With their island invaded by the deadly new predators, it is up to Dusk and his unique powers of flight and echolocation to find the Chiropters a new home. Carnassial strikes an alliance with the powerful (but unintelligent) Hyaenodons, who claim that the Saurians do still exist, and enlist the Felids to find and destroy their eggs. Carnassial comes to realize that, in order for the Felids to rule, it will have to be through cunning, rather than through power.
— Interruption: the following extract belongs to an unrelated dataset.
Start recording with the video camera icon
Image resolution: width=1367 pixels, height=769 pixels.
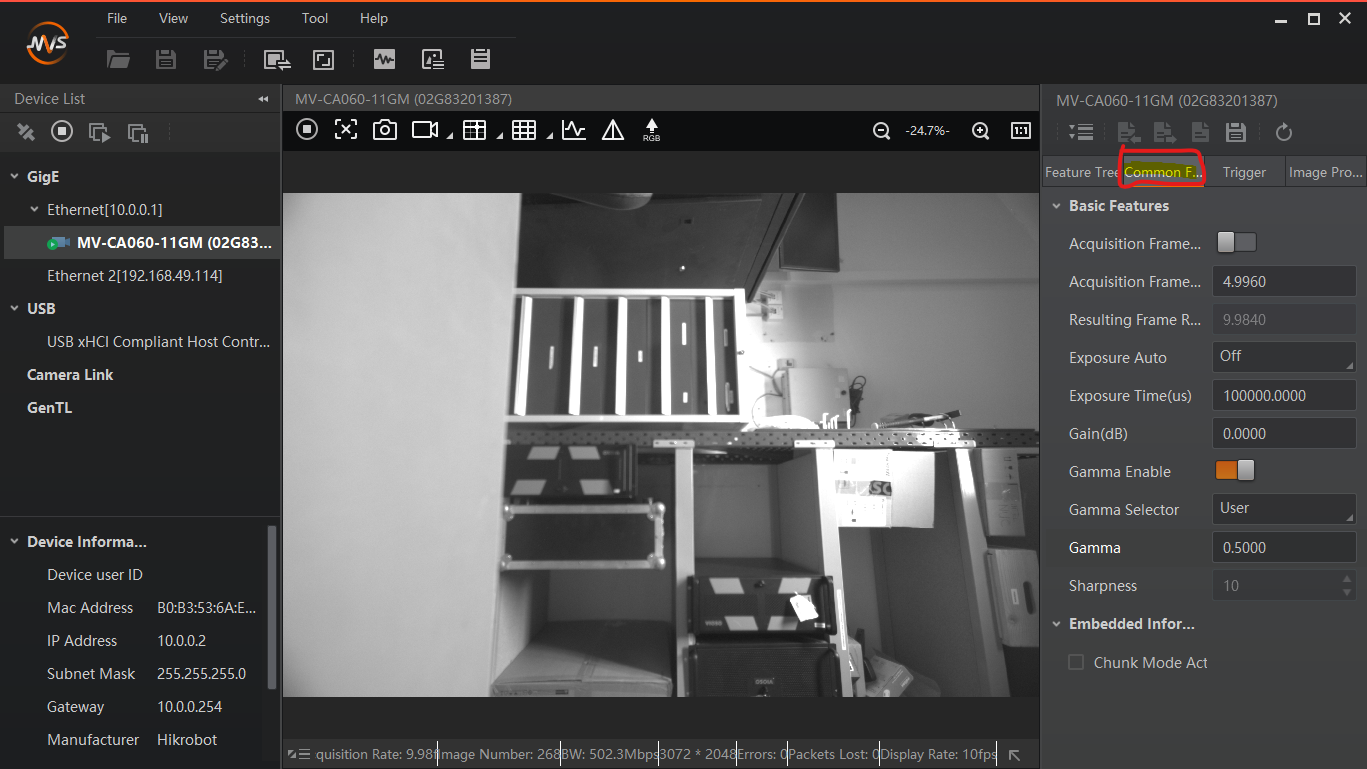420,130
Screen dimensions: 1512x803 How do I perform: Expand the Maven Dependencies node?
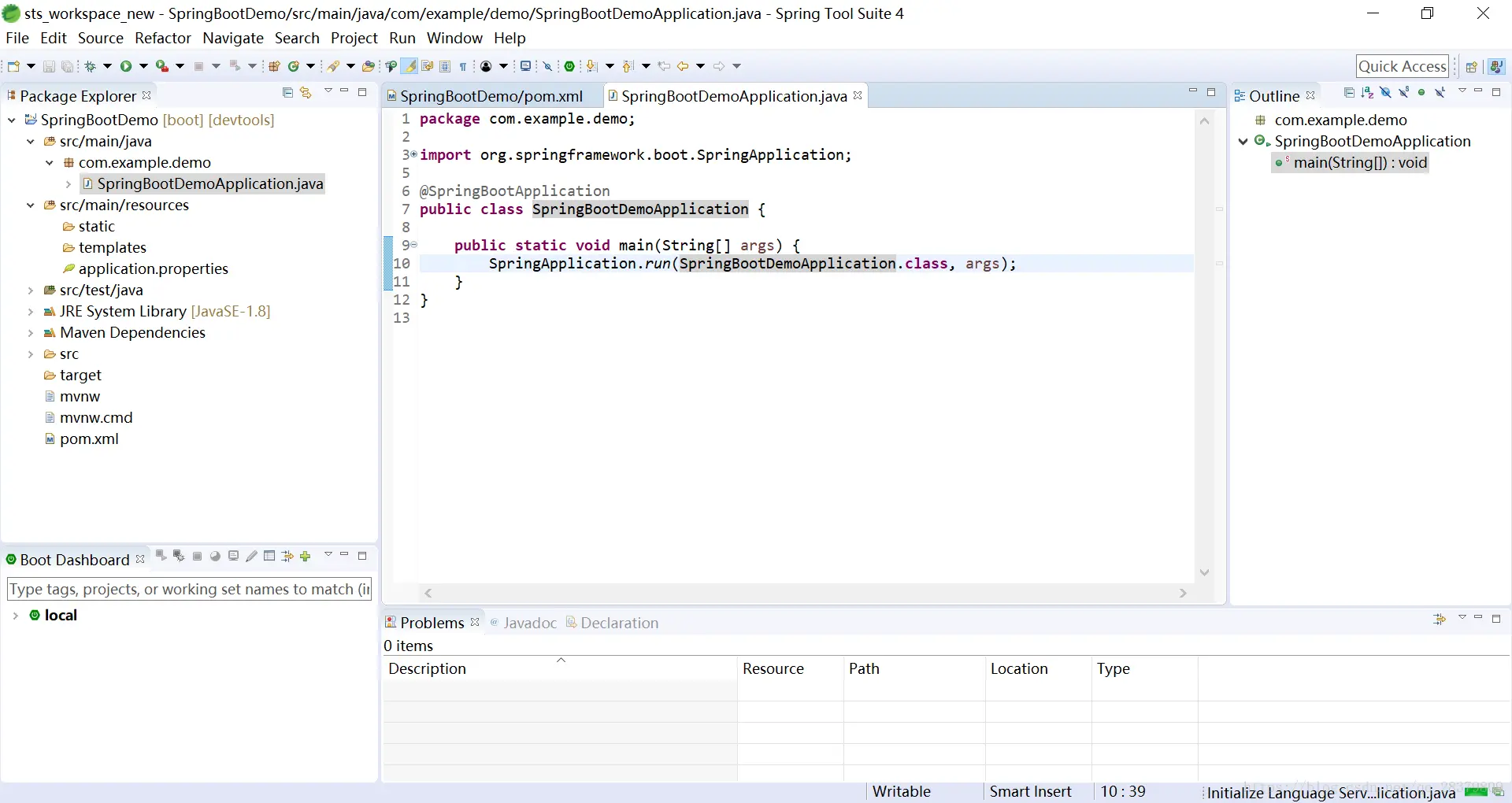tap(31, 333)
Along the way, Dusk and his colony seek refuge with a seemingly peaceful colony of "Tree Runners", only to find out that they plan on sacrificing them to a giant, meat-eating bird, the Diatryma. After escaping, Dusk finds a new home for his fellow Chiropters, but it is on the other side of a savannah, which is home to many predators. While Dusk is scouting for a good place, he meets another creature that looks similar to himself; it calls itself a bat and tells Dusk that there are many others like them.
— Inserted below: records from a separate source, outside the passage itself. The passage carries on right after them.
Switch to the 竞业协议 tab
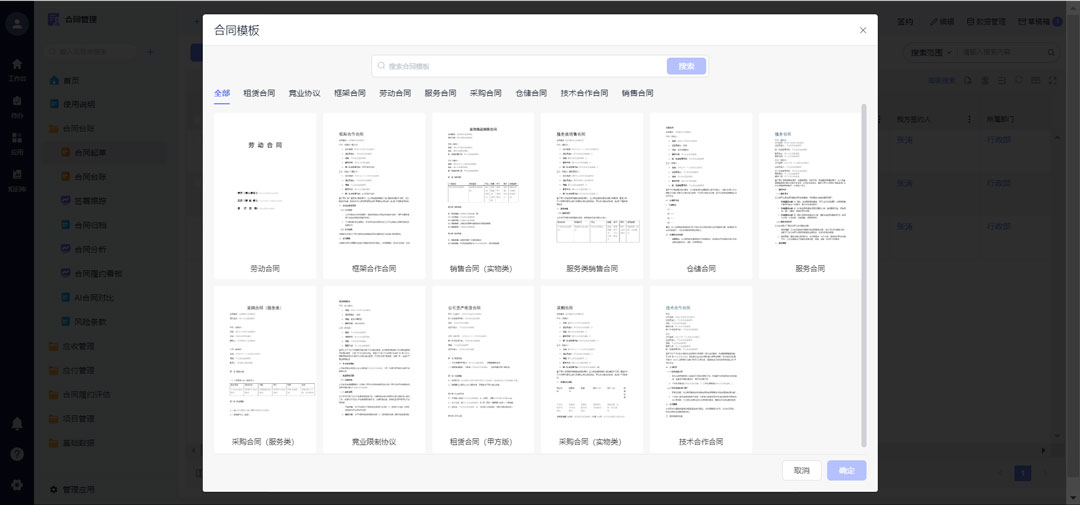 point(304,93)
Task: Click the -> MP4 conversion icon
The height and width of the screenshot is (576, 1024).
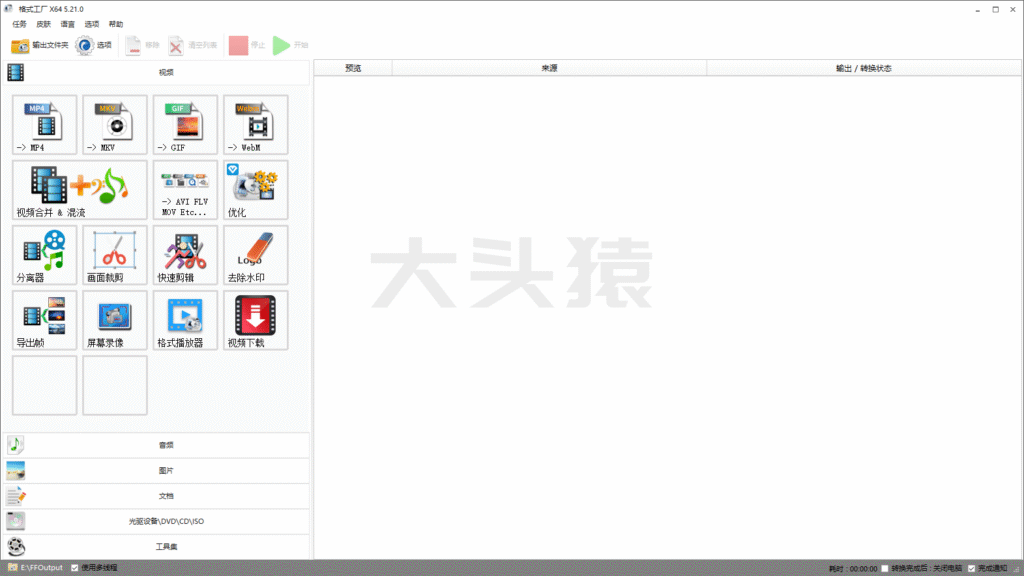Action: tap(45, 125)
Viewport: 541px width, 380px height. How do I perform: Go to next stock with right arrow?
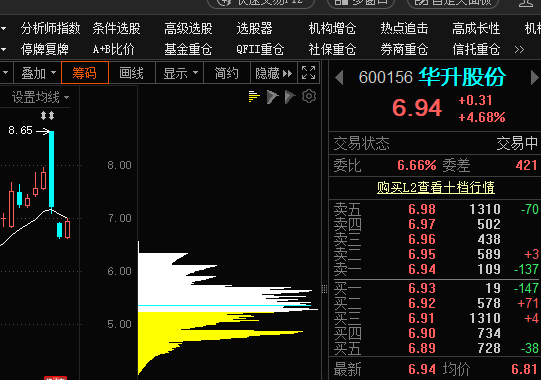[534, 78]
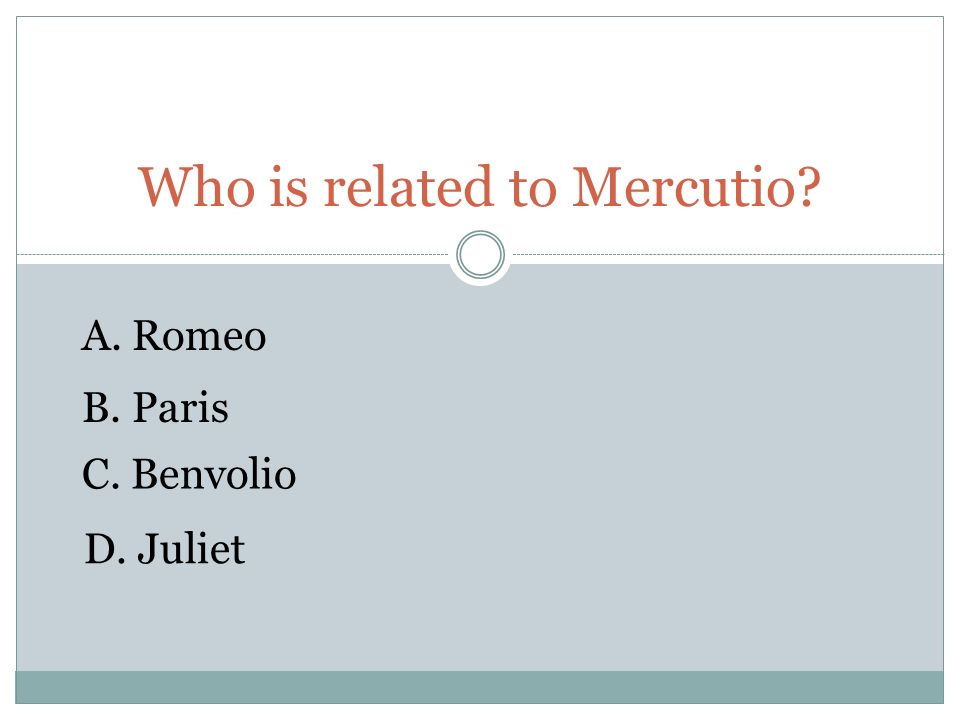960x720 pixels.
Task: Click the "Who is related to Mercutio?" title
Action: tap(479, 187)
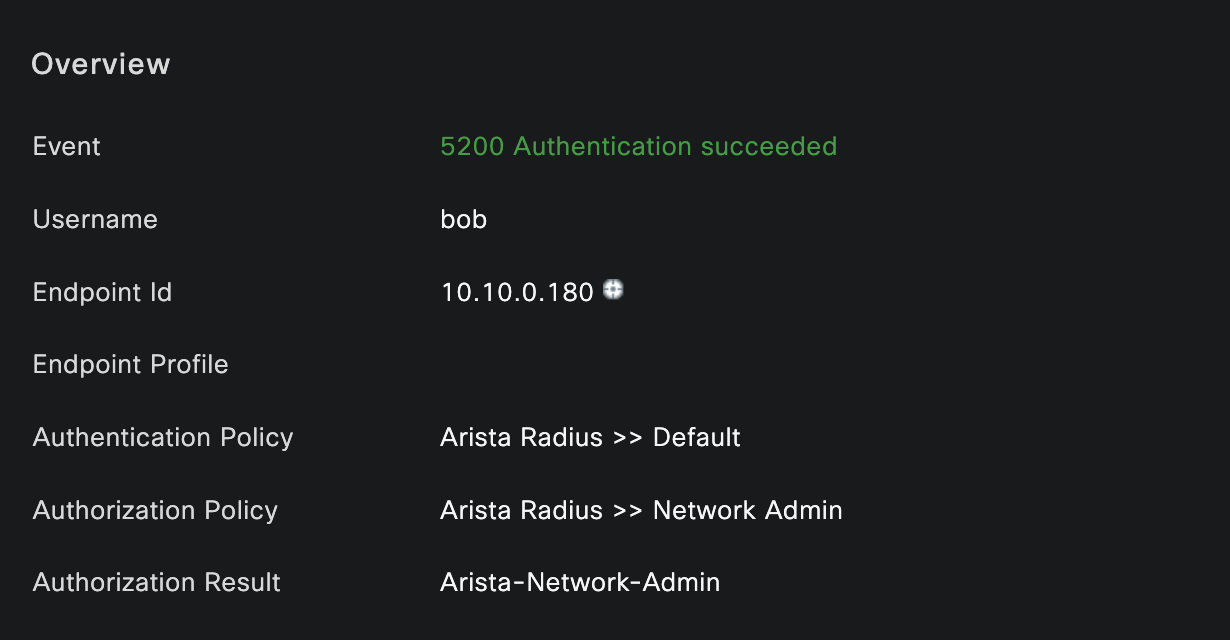Screen dimensions: 1230x640
Task: Select the Authorization Result label
Action: click(x=157, y=583)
The Soricids overwhelm and devour a Hyaenodon, and nearly kill Dusk, but he is rescued by Sylph. He and Sylph are attacked by Carnassial and his Hyaenodons once again, and take refuge in the skeleton of a large dinosaur. Through it, they find their way into an eerie cave, where Dusk and Sylph discover a nest of an unidentified meat-eating Saurian, along with a clutch of mostly unhatched eggs and the rotting carcasses of the parents. The Felids return and Carnassial's mate is attacked by a young dinosaur, the sibling of the eggs who'd hatched early. Carnassial fights to save his mate, but both are killed in the confrontation. The saurian chases Dusk out of the cave and attacks the Hyaenodon as the heroes flee.
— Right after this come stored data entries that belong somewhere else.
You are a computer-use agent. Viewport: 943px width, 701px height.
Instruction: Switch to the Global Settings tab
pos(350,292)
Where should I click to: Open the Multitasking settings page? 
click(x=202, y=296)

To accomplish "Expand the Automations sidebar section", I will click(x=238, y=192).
Eventually, Dusk leads the Chiropters to their new home, and the book ends with him leaving the colony and promising his sister to return if he dislikes life with bats.

Characters

Chiropters
Dusk - Dusk is a young Chiropter who is considered a freak among his colony because of his ability to fly and his strange appearance. Dusk is clever and resourceful and tries his hardest to fit in with the colony. He looks up to his father, Icaron.
Sylph - Sylph is Dusk's extremely reckless twin sister, older by three seconds. She is loud, amazingly loyal and generally unaware of any possible repercussions of her actions. She does not always understand the reasoning behind her father's actions, leading to frequent arguments.
Jib - Jib is a young newborn Chiropter. He likes to show off and dislikes Dusk because of his appearance and his ability to fly. He bullies Dusk by saying that if he wasn't the leader's son, he would have been taken down to the Death Branch and abandoned there after his birth.
Aeolus - [Deceased] Aeolus is Jib's cousin, and is usually in the company of both Jib and Sylph. He was attacked and killed by birds who believed that he was Dusk, and was left to the elements on the Death Branch.
Icaron - [Deceased] Icaron is the leader of the colony and the elder of his family. His mate is Mistral and they have had many offspring, including Auster, their oldest, and Dusk and Sylph, their youngest. Icaron is kind and strong, reacting calmly in situations of panic. Icaron is accepting and is one of the only Chiropters in the colony to accept Dusk for who he is. His decisions are frequently challenged by Nova. Carnassial attacked him and gave him the wounds that brought him to his death.
Mistral - [Deceased] Mistral is the mate of Icaron and the mother of Auster, Dusk, Sylph, and many others.  A skillful hunter, it appears that Dusk inherited her echovision-like abilities from her, which Icaron had been aware of, but had cautioned Mistral not to reveal so she would not be shunned by the colony.
Auster - Auster is the eldest son of Icaron and Mistral and is one of the few to accept Dusk's unusual appearance. He has a family of his own and therefore does not interact with Dusk and Sylph's lives often until the Felids invade their island; nonetheless, he still shows concern for them when their mother dies during their escape. When their father dies, Auster does not hesitate to raise them into his family. Near the end of the book, he becomes the leader of the Chiropters.
Nova - Nova is the elder of her family. She is reckless and stubborn, and often challenges Icaron's decisions and capability to lead the colony. She takes advantage of when Dusk is away finding a new home to take more than half the colony back along the coast to find a home with other chiropters.
Sol - [Deceased] Sol is the elder of his family. He was very loyal to his leader, Icaron. While trying to protect his family, the poisonous Soricids (a prehistoric mammal similar to a shrew) paralyzed him, leading to his being killed and eaten by the little predators.
Barat - Barat is the elder of his family. He is generally level-headed, but sometimes is a little rash in his decisions. He follows Nova when she decides to abandon Dusk.
Gyrokus - Leader of a different chiropter group. He helps Icaron and his group after they escape from their island, but then banishes them from his group because of former acts of Icaron.
Chimera - A female Chiropter with an appearance similar to Dusk's. Dusk meets her while searching for a new home for his colony and is astonished to find another Chiropter who is unlike the rest. She calls herself a bat, after the leader of her colony and supposedly the first Chiropter to evolve to have flight capabilities. Chimera appears to be interested in Dusk and persuades him to join her colony and, at the end of the book, he leaves Sylph and his own colony, promising to return in the future.

Felids
Carnassial [Deceased] - Carnassial is a felid and a ferocious hunter. He destroys what is believed to have been the last of the saurians, but his taste for meat encourages him to eat the flesh of other species. This eventually leads to his expulsion from his tribe ("prowl"). Near the end, he is seen trying to rescue his mate from the jaws of a young Saurian.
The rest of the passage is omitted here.